Наташа тяжело вздохнула...
После сильнейшего сотрясения и глухого удара, когда грузовик задними колёсами словно рухнул в яму, водитель, старый татарин в чёрной шапочке с зелёным шитьём и двое пассажиров из кабины, молодые украинцы из харьковского паровозного депо, быстро вылезли из кабины и теперь, сгибаясь, рассматривали лопнувшую рессору заднего колеса и выскочивший из креплений задний мост ГАЗа.
- Починить можно, товарищи? - свешиваясь через борт, спросил их бодро Николай, стараясь своим спокойствием и деловитостью сразу настроить всех на слаженную работу по преодолению очередной трудности.
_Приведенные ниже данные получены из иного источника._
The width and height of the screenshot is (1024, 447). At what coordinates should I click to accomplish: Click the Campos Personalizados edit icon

Наташа при этом только простонала. Ей казалось, что Николай сейчас выглядит несколько смешным со своим комсомольским энтузтазмом. Из-за сотрясения ныло всё тело. Удар был сильный, словно машина упала со второго этажа.
- Не повезло, - сказал кто-то из женщин, сидящих в кузове за её спиной, - лучше бы мы остались в Барвенкове.
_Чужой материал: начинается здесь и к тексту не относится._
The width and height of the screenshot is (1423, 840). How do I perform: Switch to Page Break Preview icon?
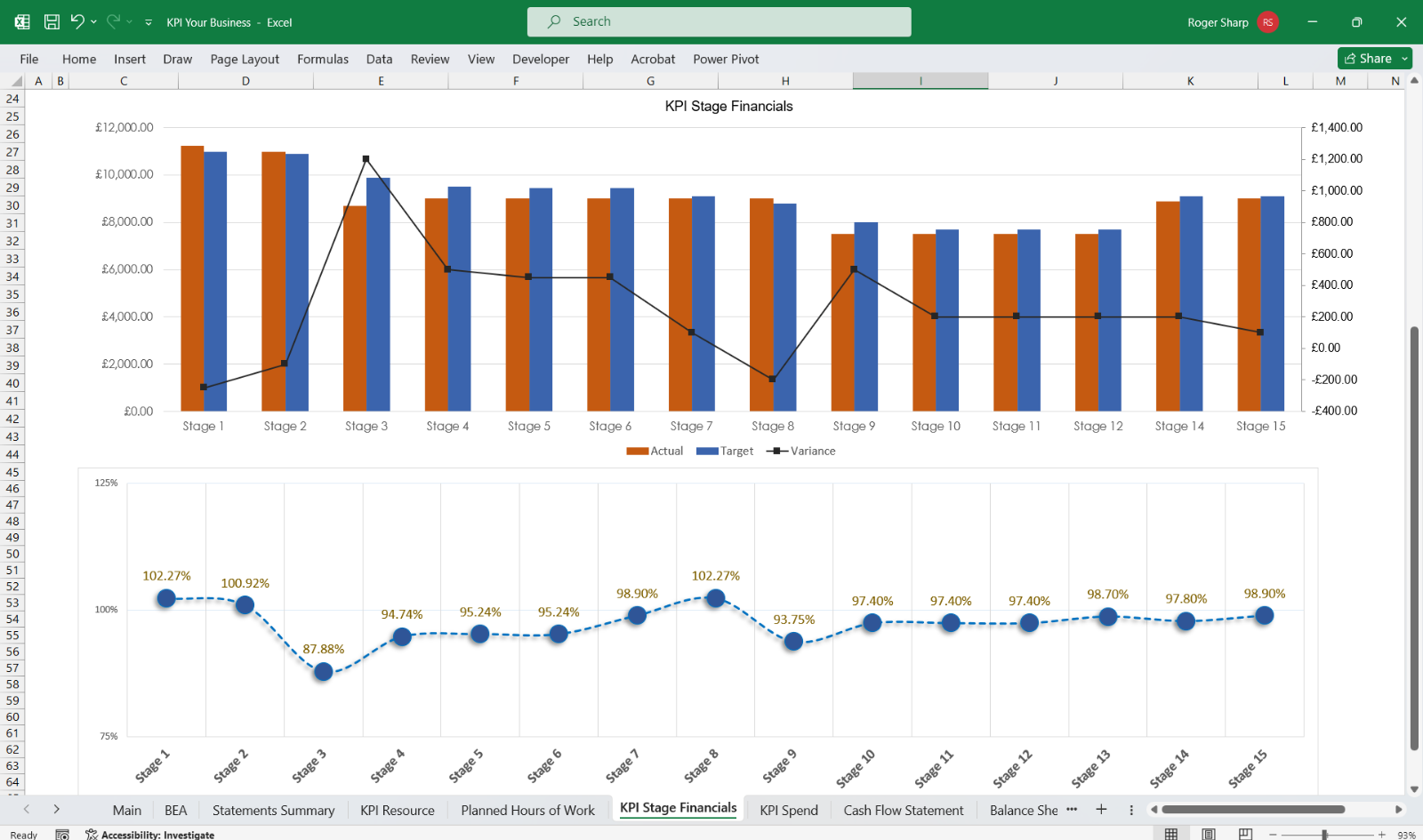(x=1246, y=834)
- Но в Барвенкове давно немцы! - воскликнул Николай, обернувшись.
- Но и здесь скоро они будут! - последовал печальный ответ.
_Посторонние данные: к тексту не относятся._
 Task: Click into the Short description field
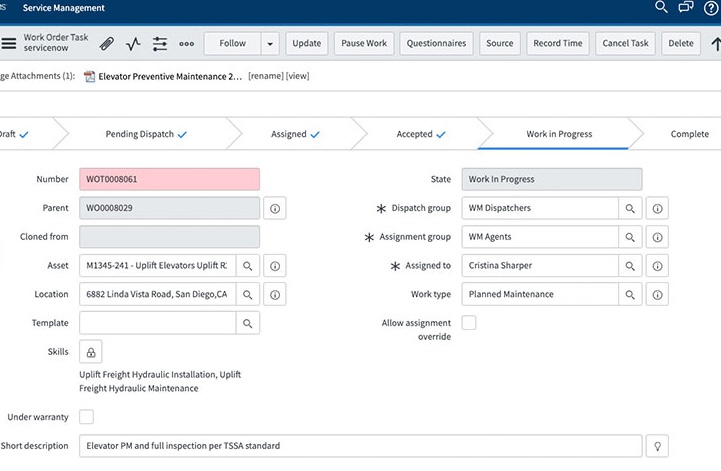click(360, 446)
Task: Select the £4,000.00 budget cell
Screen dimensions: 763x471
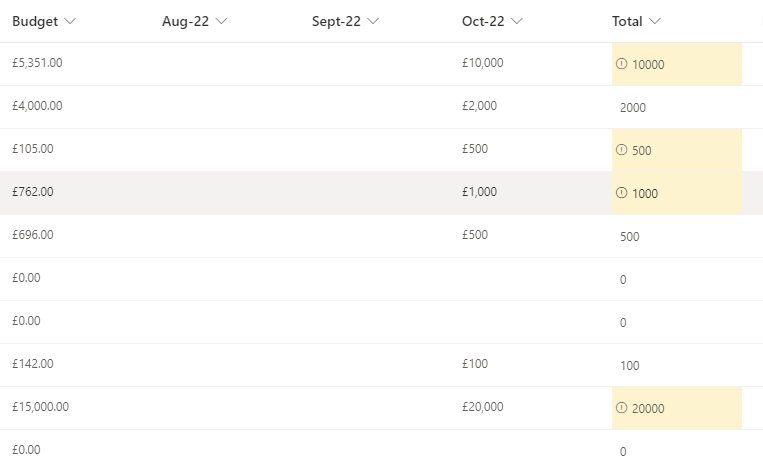Action: tap(37, 106)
Серые глаза Наташиного мужа смотрели вокруг пытливо и придирчиво. На узком лице с коротким носом и узкими губами была отображена уверенность человека, знакомого со взаимосвязью между воздействием силы и реакции материала, очевидной ценностью планирования действий и очерёдности достижения результата в зависимости от имеющихся возможности. В общем, Николай был простой советский инженер-строитель, поставленный в привычную для себя обстановку ударной работы при недостатке времени, материалов, рабочих и инструментов, по сырому проекту и критике со всех сторон. Это свойство строителей в частности, и зодчих в общем смысле этого слова, начиная с Аристотеля Фиораванти и до Шухова, был свойственен строителям всех времён и народов, а тем более строителям первых советских пятилеток. Вот и сейчас, несмотря на угрожающее положение, недостаток воды и еды, почти закончившееся горючее, отсутствие возможности ремонта, нормального сна, простой гигиены, отсутствие даже возможности прилично справить нужду среди массы людей, в движении, и в степи, где всё просматривалось на сотни метров вокруг, не смущали Николая Адамовича. Его товарищ и главный конструктор треста Иван Блюмин, разделял его энтузиазм. Поломка заднего моста не мешало им надеяться на счастливый исход пути. Бронь от военной мобилизации еще действовала, несмотря на их желание с оружием в руках защитить советскую власть, словно былинные герои гражданской войны, бессмертный Чапаев и весёлый Котовский, мудрый Щорс и обожаемый Будённый. Вопреки их желания, и благодаря необходимости быстро восстанавливать автодорожные и железнодорожные мосты при переходе Красной Армии в наступление, в скором начале которого никто из идейных коммунистом и комсомольцев не сомневался, мобилизованы они не были и на фронт они не попали. Это досадное недоразумение с невозможностью доказать свою значимость в жизни страны и народа с оружием с руках, они компенсировали яростным трудом. Странным образом, их колонна из тридцати машин, как воздух нужных в отступающей армии, не была остановлена никем из военных или партийный властей, заградотрядами, не отобраны машины, а сами они, например, не мобилизованы на строительство укреплений или разрузку- погрузку вагонов. Путь через глухую степь дал им такую странную свободу.